Ice Cube

CHAPTER 23

If you haven’t guessed it by now, one of the main perks of working at the South Pole, even as a dishwasher, is the opportunity to tour the many ground breaking scientific experiments taking place there- such as MAPO, the Greenhouse and SPT, which we have reported about previously.  We had tried to take advantage of this situation as much as possible from the day we arrived, but the season slipped by quickly and before we knew it, our departure date was looming just a few weeks out.  Realizing this, we decided to kick our sightseeing into high gear, and made plans to try and visit a new experiment every few days so that we could see them all before we left.

On this particular day we headed out to one of the craziest experiments of all- IceCube.  Our scientist friend Carlos, who would be wintering over at the pole to monitor the IceCube project, kindly offered to give us a tour.  I was doubly excited because he suggested we ride out to the lab on his trusty snowmobile, Mad Max (I haven’t ever ridden a snow mobile and thought the South Pole would be a fitting place for a first time). Unfortunately, Mad Max wasn’t being so trusty that day, and after a lot of fruitless pulling on the engine cord, we gave up and resigned ourselves to another long cold walk out to the Dark Sector.

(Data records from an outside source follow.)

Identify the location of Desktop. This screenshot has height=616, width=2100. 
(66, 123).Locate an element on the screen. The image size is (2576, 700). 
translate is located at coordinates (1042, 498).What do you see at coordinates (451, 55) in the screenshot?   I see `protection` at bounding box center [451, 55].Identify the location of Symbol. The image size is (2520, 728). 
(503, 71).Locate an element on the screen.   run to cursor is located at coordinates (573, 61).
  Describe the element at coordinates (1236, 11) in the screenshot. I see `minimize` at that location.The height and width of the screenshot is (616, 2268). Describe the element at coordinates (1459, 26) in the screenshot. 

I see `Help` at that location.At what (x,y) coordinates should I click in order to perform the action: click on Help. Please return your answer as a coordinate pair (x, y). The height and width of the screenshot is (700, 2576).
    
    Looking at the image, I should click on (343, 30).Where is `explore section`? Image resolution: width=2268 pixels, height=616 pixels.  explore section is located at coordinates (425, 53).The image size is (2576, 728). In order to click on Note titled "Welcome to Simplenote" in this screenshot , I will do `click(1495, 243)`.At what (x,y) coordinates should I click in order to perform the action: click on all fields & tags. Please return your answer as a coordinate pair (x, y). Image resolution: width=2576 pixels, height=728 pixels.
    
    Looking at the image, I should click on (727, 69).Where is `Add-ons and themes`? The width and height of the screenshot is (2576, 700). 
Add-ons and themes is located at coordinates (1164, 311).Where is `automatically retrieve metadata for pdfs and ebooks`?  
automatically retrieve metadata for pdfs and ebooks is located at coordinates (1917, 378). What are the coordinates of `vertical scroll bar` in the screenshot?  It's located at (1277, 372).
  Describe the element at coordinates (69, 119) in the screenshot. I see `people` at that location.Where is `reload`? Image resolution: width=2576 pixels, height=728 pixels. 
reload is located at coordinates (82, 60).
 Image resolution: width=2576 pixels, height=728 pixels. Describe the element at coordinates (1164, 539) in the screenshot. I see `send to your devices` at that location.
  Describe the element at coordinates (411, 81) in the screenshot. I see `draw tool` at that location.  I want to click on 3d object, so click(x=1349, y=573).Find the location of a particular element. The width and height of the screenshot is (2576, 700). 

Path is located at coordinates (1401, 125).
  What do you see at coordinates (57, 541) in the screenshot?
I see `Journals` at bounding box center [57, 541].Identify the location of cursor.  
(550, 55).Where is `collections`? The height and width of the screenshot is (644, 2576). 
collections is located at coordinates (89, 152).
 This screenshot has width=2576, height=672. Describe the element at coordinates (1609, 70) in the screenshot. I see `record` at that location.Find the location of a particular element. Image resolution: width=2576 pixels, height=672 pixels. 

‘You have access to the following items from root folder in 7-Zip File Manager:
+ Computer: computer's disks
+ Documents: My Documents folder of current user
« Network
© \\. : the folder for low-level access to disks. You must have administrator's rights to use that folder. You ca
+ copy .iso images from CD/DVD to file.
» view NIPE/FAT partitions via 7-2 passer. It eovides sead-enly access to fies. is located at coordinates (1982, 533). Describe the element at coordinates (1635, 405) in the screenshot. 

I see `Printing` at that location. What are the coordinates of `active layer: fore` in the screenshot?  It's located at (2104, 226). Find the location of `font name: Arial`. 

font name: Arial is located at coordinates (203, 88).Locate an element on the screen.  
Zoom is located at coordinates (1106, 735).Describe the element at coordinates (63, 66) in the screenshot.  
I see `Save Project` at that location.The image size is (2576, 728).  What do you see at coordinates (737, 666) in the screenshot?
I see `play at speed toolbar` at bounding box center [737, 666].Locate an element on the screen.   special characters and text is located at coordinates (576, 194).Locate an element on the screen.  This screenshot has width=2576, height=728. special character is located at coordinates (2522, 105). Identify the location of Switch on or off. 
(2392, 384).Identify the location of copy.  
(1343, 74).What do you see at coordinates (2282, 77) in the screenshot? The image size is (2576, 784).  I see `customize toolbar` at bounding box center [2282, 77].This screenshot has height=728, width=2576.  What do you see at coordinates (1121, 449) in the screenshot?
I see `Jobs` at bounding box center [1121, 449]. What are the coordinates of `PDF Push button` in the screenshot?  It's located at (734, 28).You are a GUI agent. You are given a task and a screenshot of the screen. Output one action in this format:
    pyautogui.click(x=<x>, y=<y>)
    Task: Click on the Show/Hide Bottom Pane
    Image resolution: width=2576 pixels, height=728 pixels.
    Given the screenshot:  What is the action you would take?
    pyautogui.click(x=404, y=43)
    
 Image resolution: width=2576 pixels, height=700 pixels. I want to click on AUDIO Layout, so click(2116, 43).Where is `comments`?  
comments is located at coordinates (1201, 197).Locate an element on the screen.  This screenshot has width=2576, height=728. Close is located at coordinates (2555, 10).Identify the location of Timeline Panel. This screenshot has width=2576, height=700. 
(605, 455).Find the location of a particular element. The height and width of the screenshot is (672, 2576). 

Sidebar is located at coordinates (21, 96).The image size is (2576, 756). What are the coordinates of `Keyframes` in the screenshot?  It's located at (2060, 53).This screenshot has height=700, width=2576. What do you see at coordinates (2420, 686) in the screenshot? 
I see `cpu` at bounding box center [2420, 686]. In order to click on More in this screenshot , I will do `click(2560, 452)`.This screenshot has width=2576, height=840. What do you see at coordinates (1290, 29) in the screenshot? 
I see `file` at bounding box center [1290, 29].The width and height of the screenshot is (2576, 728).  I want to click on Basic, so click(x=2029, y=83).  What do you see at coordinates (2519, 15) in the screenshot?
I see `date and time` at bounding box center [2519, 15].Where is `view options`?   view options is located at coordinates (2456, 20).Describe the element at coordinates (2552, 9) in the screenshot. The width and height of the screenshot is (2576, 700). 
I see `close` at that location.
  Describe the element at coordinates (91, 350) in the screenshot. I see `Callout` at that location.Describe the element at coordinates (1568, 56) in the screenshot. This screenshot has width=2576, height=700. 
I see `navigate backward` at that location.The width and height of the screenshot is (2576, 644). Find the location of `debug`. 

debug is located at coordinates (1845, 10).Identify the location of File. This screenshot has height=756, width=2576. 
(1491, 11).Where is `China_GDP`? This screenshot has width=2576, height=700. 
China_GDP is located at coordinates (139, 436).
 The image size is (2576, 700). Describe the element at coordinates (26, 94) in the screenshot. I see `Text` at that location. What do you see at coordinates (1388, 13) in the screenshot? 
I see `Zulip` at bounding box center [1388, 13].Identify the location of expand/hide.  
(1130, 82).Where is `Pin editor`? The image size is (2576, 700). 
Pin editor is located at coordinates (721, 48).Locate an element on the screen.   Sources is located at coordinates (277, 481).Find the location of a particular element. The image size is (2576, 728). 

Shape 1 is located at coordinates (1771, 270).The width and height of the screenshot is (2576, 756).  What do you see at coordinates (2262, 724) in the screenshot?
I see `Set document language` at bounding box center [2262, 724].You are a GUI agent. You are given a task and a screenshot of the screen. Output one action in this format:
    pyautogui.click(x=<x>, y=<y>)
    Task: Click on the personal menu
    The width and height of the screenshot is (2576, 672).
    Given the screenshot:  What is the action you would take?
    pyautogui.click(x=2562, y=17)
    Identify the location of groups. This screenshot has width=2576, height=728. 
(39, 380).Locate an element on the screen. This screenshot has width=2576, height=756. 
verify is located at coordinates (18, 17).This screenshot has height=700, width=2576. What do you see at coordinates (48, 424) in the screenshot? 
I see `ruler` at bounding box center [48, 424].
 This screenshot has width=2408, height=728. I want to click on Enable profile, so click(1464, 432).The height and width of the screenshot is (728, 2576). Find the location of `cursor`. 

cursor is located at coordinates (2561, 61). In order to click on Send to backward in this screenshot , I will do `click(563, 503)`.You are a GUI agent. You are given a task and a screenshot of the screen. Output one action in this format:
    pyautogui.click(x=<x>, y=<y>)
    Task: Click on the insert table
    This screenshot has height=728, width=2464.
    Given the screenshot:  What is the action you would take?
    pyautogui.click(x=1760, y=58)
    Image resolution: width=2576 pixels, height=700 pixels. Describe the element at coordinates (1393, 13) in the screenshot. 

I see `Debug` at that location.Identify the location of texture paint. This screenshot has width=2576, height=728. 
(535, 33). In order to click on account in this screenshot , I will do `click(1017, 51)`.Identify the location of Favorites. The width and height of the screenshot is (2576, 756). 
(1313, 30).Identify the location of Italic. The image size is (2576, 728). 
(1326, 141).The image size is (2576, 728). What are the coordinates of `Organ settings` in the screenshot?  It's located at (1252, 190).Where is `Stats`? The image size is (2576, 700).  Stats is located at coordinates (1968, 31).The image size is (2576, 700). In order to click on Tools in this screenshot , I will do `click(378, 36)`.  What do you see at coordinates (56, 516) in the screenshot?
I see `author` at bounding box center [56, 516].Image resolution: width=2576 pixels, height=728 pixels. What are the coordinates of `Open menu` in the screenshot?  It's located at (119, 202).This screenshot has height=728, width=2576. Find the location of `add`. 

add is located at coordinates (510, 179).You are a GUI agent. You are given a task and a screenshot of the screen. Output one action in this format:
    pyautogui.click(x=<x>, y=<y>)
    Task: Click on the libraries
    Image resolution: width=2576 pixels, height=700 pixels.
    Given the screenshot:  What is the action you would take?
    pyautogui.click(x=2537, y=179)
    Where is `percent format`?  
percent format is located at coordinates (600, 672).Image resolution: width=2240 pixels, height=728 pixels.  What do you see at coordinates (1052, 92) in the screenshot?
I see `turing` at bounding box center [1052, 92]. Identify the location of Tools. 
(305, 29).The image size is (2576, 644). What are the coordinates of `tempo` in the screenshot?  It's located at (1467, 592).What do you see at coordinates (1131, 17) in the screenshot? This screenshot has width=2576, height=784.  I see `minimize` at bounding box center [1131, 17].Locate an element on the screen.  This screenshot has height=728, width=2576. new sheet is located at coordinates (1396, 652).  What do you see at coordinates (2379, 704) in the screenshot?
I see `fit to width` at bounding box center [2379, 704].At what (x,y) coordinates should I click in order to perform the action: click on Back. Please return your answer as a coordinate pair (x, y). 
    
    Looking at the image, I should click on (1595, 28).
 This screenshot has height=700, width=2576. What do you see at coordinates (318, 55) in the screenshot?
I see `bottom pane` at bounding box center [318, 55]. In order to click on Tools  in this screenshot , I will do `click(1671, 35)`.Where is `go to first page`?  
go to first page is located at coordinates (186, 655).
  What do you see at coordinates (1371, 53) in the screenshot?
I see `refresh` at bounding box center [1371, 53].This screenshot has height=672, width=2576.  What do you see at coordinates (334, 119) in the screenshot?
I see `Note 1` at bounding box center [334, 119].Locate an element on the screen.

The IceCube lab looks pretty much similar to the other science buildings on station- a big blue boxy building elevated off the ground that would look just as natural if it were on the moon.  Ice cube, though, has a distinct difference from the other buildings: two giant silver towers flank the building on either side, giving it a satisfyingly symmetric appearance.  When we finally got inside and out of our umpteen layers of cold weather gear, I asked Carlos about the towers.  He was more than happy to enlighten us to the function of the towers and the whole experiment:

The idea behind IceCube is to observe a notoriously elusive sub-atomic particle: the neutrino.  Neutrinos aren’t elusive because they are rare, indeed there are probably several billion zipping unnoticed through your body as you read this.  That, in point of fact, is why they are so elusive: they don’t interact with normal matter most of the time, making them near impossible to detect, let alone observe.  Once in a while though, a wayward neutrino will collide with a normal particle, say a proton or neutron, and during this violent collision a very small amount of light, quite literally the smallest you can get- 1 photon- will be given off.  Now that we can detect.  Yes, one photon doesn’t sound like much, you might miss it if you blink, but here is where an economy of scale comes into play.  Even though neutrino collisions statistically never occur, since there are billions upon billions upon billions of them zipping through the entire earth every second, there are actually quite a few collisions taking place, though most of these occur deep in the earth, far from our ability to observe the single photon omitted in the collision. And here is when I tell you another amazing aspect of the South Pole…

We happen to be sitting on top of a two mile thick sheet of pure ice at the Pole, that is crystal clear, and pitch dark if you go down far enough.  Any neutrino collisions happening here will surely be observable, if only you have a detector in place down in the ice to see the photons emitted in the collisions. Well that’s just what they have done.  After drilling hundreds of wells deep into the ice with a specialized hot water jet, they lowered strings of basketball sized optical detectors called DOMS down into the holes and then filled the holes back up with water to freeze everything in place.  The placement of the wells and the positions of the over 5,000 DOMS are such that a clear cube of ice, 1km on each side, has effectively been turned into a giant neutrino telescope.  By analyzing the speed and direction of the photons released in the neutrino collisions with the ice molecules, the scientists can deduce a surprising amount of information about the mysterious particle, their source in the universe- be it the sun, a distant black hole, or some other crazy cosmic phenomena like a quasar or super-nova- and ultimately the nature and character of Dark Energy and Dark Matter.

Carlos gave us all a white lab coat to wear- I think just so we could pretend to be scientists- and then led us through a non-descript door into the brain of IceCube: a room filed floor to ceiling with racks of blinking electronics, all inter-connected with thousands of red wires.  It gave me a headache just looking at it- I can’t imagine how complicated it must have been to connect them all correctly.  As you might guess, it takes an amazing amount of computing power to run such a sophisticated experiment like this, with data coming in and being analyzed for the 5,000 DOMS all at the same time.   The wires that connect to each of the DOMs travel up out of the wells, across the ice and up through the silver towers on the sides of the building into the lab, where they branch out into the rats nest of wires we saw in front of us.  It would be Carlos’s job to monitor racks of computers and make sure they keep chugging away with their observations throughout the long cold winter.

With enough time and patience the scientists at IceCube should be able to collect enough data to nail down the neutrino and check off another unknown in the hunt for the Grand Unified Theory of Physics, as they like to call it.  Again, the South Pole had proven itself to be invaluable to furthering our understanding of the universe.  And yet again, we were amazed by our good fortune in being able to witness it all.